Viermal pro Woche werden etwa 40 sechs- bis zwölfjährige Zuwandererkinder nachmittags betreut, „von zwei sozialpädagogischen Kräften, von Landsleuten aus Bulgarien sowie einer bulgarischen Lehrerin“, konkretisiert Verena Idel.

Jugendtheater „Meerjungfrau in der Badewanne“

Das Thema Trauer und Verlust eines Elternteils greift das Kinder- und Jugendtheater Lutz mit seinem Erzählstück „Meerjungfrau in der Badewanne“ auf.

„Das Stück basiert auf dem Kinderroman des niederländischen Autors Koos Meinderts, der mit dem ernsten Thema sehr sensibel umgeht“, versichert Lutz-Leiterin Anja­ Schöne. Die Projektförderung würde dem Lutz-Team ermöglichen, Workshops in Schulen durchzuführen.

„Wir bauen mit den sieben- bis elfjährigen Kindern kleine Instrumente. Mit diesen Instrumenten besuchen die Grundschüler dann die Inszenierung bei uns im Lutz und musizieren ein wenig mit“, erläutert Anja Schöne.

Die Workshops starten Anfang Januar, die Premiere des Erzählstückes ist am 18. Januar. „Gemeinsam mit der Caritas bieten wir vor und nach der Aufführung auch Gespräche zum Thema Trauer an“, betont die Lutz-Leiterin.

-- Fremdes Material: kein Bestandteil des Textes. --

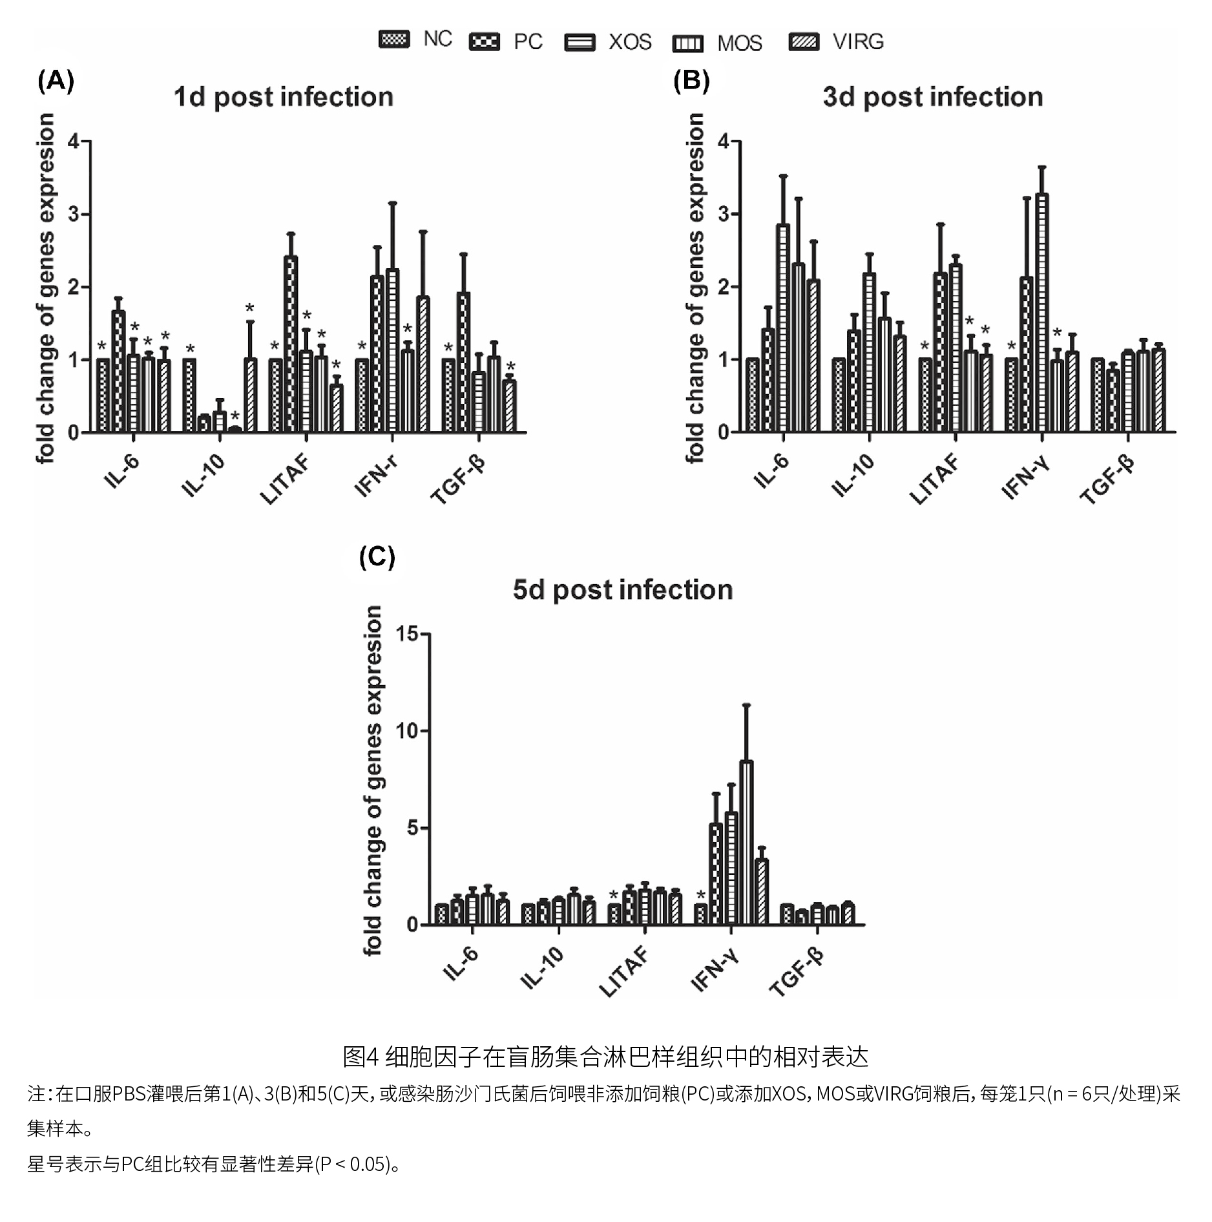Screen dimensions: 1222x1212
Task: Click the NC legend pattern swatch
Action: tap(393, 39)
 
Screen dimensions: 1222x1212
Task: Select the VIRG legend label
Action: tap(857, 41)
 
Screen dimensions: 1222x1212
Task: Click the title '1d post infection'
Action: tap(283, 98)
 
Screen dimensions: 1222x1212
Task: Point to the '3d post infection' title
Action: tap(932, 98)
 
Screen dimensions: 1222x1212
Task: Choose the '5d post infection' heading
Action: tap(622, 590)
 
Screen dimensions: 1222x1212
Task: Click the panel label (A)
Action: tap(56, 81)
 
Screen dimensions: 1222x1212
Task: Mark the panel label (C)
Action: tap(377, 557)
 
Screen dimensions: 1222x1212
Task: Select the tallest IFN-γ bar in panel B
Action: tap(1041, 313)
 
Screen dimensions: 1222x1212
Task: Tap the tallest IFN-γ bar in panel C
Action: tap(746, 843)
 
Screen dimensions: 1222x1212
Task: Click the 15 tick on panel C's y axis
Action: tap(407, 634)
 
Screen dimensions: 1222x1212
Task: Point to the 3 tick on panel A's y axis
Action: tap(74, 214)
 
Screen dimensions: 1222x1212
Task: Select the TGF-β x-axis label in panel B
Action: tap(1107, 481)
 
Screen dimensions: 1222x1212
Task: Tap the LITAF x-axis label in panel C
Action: tap(623, 971)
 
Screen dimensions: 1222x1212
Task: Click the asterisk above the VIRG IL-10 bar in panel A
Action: tap(250, 309)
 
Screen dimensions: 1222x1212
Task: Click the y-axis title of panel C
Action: tap(374, 779)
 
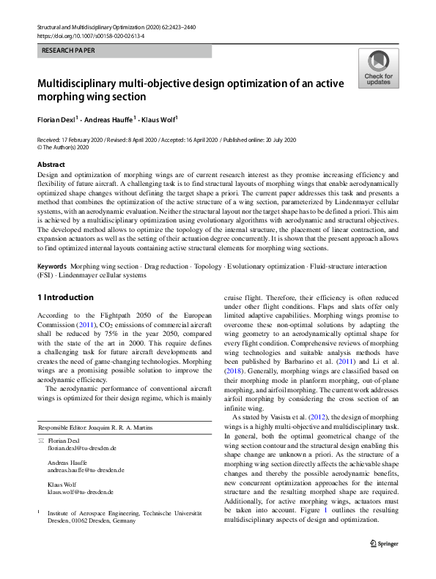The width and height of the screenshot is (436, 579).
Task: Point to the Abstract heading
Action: pos(51,165)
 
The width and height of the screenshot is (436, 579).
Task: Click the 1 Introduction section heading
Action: pos(65,297)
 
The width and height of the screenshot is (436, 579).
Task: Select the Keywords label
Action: pos(52,266)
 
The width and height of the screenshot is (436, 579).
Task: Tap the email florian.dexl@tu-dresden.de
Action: pos(81,447)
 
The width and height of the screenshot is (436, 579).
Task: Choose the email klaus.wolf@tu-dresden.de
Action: pos(81,493)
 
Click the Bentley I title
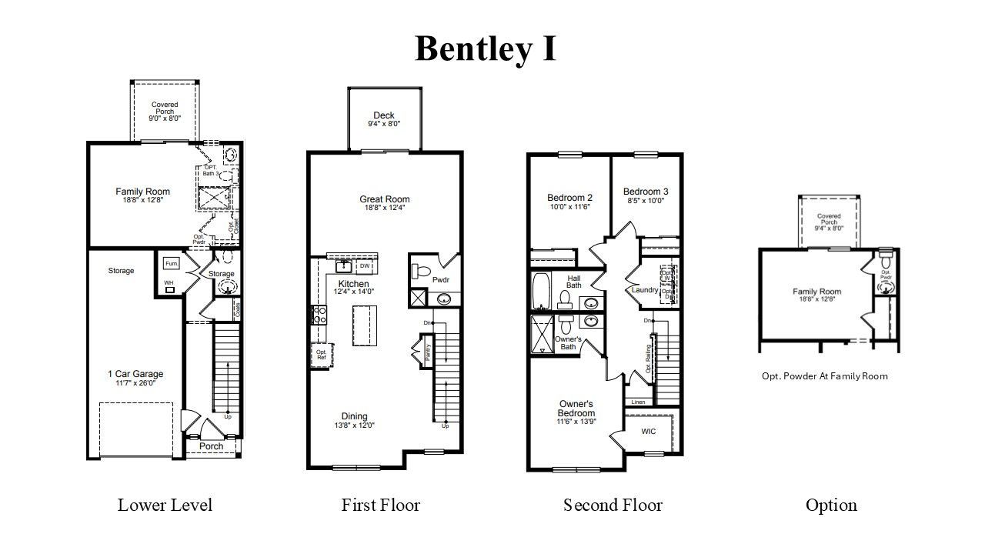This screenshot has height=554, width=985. point(486,48)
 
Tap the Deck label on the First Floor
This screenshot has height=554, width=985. point(384,115)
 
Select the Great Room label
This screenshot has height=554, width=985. point(385,199)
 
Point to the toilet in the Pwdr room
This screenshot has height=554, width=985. point(420,270)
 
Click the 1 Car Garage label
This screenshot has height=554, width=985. point(135,375)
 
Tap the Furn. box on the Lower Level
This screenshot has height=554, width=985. point(172,264)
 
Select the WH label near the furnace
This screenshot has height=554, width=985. point(169,283)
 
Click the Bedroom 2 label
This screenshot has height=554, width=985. point(569,197)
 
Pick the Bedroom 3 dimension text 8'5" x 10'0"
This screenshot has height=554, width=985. point(645,201)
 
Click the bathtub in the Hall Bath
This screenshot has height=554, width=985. point(540,289)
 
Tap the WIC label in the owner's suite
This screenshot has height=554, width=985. point(649,432)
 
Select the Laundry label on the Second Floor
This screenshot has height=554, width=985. point(644,290)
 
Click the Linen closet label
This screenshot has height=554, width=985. point(638,402)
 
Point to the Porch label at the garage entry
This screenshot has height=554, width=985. point(211,446)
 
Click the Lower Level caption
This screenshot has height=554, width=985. point(165,505)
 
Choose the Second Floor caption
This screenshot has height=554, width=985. point(613,505)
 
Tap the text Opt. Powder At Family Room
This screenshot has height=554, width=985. point(825,376)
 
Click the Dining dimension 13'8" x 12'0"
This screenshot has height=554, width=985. point(355,426)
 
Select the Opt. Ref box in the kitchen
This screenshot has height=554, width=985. point(321,354)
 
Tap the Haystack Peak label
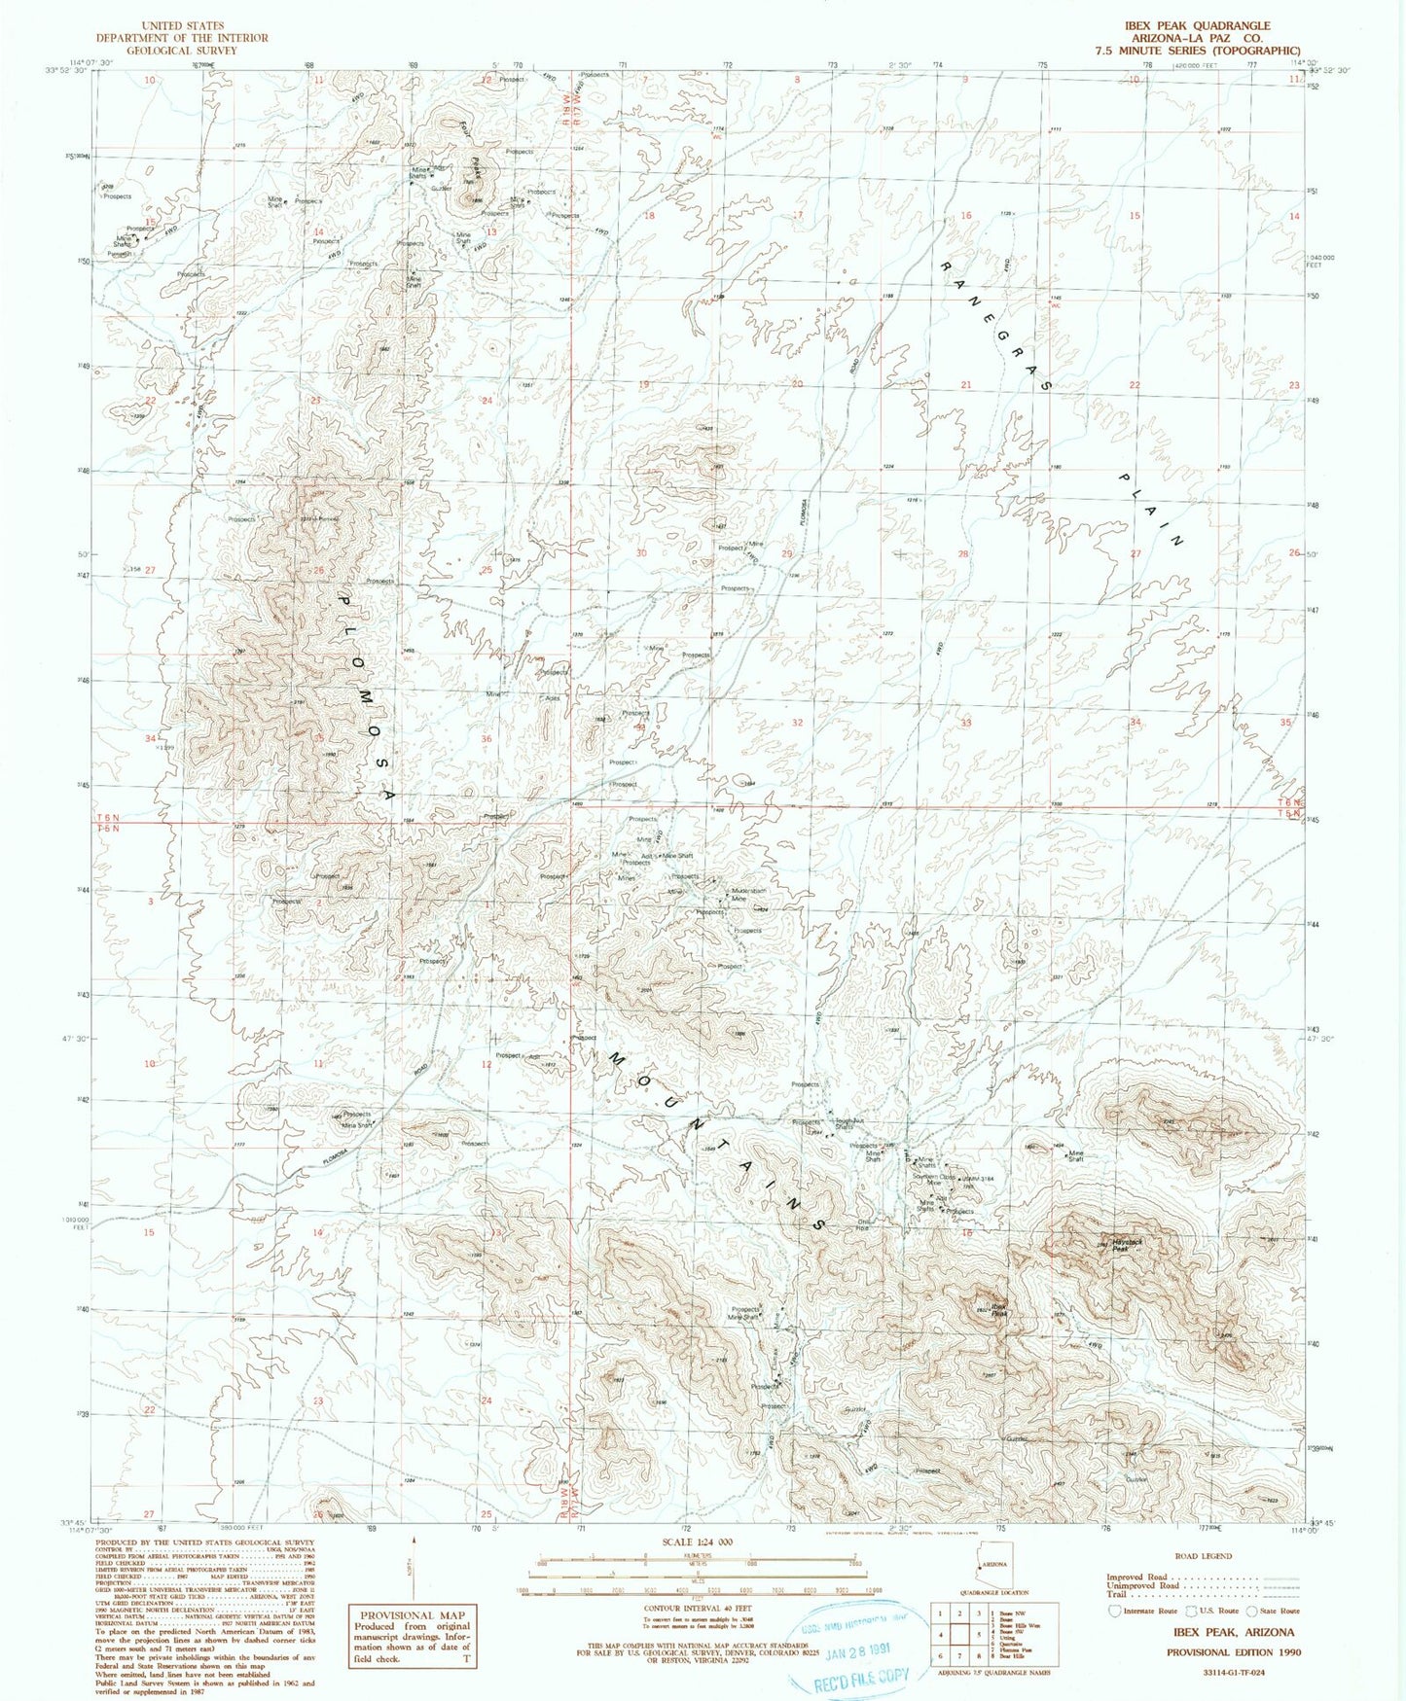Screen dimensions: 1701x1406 pyautogui.click(x=1122, y=1245)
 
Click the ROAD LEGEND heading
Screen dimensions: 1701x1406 pyautogui.click(x=1204, y=1556)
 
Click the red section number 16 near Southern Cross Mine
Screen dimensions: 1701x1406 pyautogui.click(x=967, y=1233)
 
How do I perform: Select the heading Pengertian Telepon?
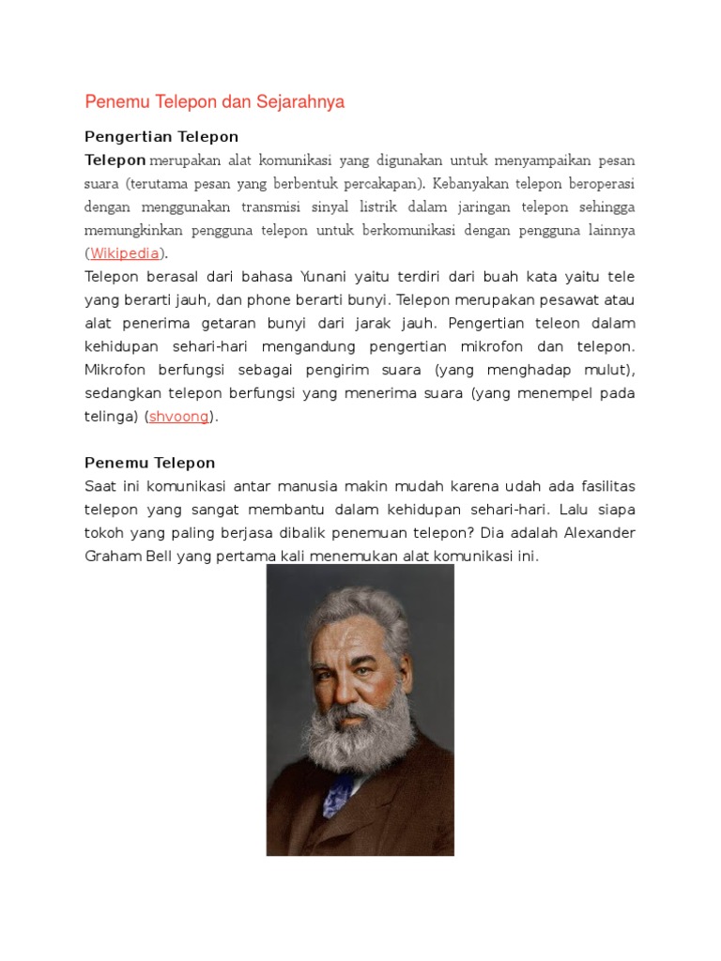point(161,137)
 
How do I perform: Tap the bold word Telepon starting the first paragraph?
point(115,160)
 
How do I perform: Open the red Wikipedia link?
point(125,253)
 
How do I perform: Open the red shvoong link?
point(179,417)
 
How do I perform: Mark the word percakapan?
point(384,183)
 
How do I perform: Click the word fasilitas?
point(603,486)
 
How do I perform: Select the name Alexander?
point(600,533)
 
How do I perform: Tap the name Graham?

Therapiefahrt für Kinder und Jugendliche­

Das Gemeinschaftskrankenhaus in Herdecke, konkret: die Kinder- und Jugendpsychosomatik, kümmert sich um erkrankte Kinder und Jugendliche und organisiert für sie eine Therapiefahrt ins Grüne. Begleitet werden die jungen Patienten von Krankenschwestern, Erziehern, Therapeuten und Ärzten. Durch die Lions-Club-Spende können Ausrüstungsgegenstände wie Zelte, Tische und Stühle sowie ein Grill für das Campen in der Natur angeschafft werden.